Adoraria saber que quando você estiver lendo esse artigo o Ministro da Justiça – este ser que vem colecionando fatos demonstrativos de sua total incapacidade para um cargo importante como esse – já terá sido demitido. (E que depois disso alguém conte a ele que em boca calada não entra mosquito, e que dizer que vai querer erradicar a maconha no Brasil é coisa de quem tomou droga bem ruim). Adoraria saber. o Governador do Amazonas já tenha sido, digamos, transferido e internado no hospício: coitado, este anda procurando santos por aí, e até na cadeia!

Espero ainda que o Temer já tenha posto um bom dicionário em cima da mesa dele para conhecer o valor das palavras na realidade brasileira. Acidente pavoroso, presidente? O senhor teve três dias – enquanto ficou caladinho depois das mortes em Manaus – para treinar na frente do espelho, falar em voz alta o discurso que faria. Se o seu ouvido for suprapartidário ele logo o teria alertado. Acidente pavoroso, presidente?

Mas, infelizmente, creio que nada disso terá sido feito; não teremos essa sorte. Passaremos mais alguns dias ouvindo patacoadas, contradições, vendo suas caras atônitas como se essas pedras já não viessem vindo e sendo cantadas a plena voz. Essa, a do barril estourando nas grandes prisões, é só uma. Grande. Vergonhosa. Com suas dezenas de cabeças decapitadas, membros decepados, requintes de crueldade e insanidade como olhos e corações arrancados – cenas gravadas e enviadas às redes sociais numa produção cinematográfica macabra.

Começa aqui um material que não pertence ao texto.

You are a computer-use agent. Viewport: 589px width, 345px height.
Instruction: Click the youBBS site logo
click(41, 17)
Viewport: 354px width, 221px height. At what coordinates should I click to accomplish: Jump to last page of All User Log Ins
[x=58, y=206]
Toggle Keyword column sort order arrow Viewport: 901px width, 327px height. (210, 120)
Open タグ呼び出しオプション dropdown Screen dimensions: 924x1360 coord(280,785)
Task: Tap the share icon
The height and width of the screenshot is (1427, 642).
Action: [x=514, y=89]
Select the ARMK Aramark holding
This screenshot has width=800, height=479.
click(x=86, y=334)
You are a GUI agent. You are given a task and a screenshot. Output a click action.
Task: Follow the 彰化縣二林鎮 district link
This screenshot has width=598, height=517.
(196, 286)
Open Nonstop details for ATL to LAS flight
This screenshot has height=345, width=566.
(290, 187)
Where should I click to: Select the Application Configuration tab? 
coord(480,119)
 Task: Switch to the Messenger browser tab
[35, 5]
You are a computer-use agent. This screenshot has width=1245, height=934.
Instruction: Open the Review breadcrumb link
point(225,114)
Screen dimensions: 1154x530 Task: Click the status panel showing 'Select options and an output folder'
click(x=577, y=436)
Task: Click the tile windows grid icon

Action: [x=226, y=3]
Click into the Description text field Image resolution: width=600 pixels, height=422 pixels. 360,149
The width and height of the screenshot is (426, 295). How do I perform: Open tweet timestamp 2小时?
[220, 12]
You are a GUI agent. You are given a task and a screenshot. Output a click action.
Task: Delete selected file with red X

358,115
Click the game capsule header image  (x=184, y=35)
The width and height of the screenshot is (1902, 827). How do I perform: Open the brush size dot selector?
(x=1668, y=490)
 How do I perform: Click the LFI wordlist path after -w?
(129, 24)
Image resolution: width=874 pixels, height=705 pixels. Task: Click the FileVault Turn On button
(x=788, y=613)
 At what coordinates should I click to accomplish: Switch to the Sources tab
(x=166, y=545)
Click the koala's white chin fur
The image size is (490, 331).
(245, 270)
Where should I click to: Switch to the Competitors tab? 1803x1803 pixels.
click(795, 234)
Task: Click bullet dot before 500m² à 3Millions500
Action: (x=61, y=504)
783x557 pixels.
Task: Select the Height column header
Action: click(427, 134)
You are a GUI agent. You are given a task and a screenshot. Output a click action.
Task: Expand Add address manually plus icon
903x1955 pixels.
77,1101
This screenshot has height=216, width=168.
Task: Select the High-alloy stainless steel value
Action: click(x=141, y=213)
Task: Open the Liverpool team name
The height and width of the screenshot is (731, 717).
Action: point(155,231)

Grande a ponto de sobrepujar e mandar para o rodapé uma grande explosão ocorrida em Cubatão, na Vale Fertilizantes, que liberou o altamente tóxico nitrato de amônio. Que pode ter contaminado gente, bichos, plantas, água, terras. Uma enorme nuvem vermelha. Aguardamos mais informações.

Grande a ponto de nem ligarmos tanto para o ataque no aeroporto americano, que ainda se discute se foi terrorismo ou não. Desculpem, para mim, é terrorismo sim, pode até ser sem causa, solitário, mas é terrorismo. É terrorismo a situação que deixaram o Rio de Janeiro. Teve terrorismo em Manaus, Boa Vista, Campinas, onde um doido entrou o ano matando toda a sua família e quem mais estivesse perto dela. É terrorismo o que fazem as facções criminosas de letrinhas e nomes exóticos. É terrorismo o que estão fazendo com nosso país.

É a barbárie sim. É primitivo. Barbárie também é além da selvageria, erro crasso de linguagem ou de escrita. Acidente pavoroso, presidente?

É barbeiragem. Param em local proibido. Ultrapassam pela direita. Não sabem como dirigir sem fazer ziguezagues.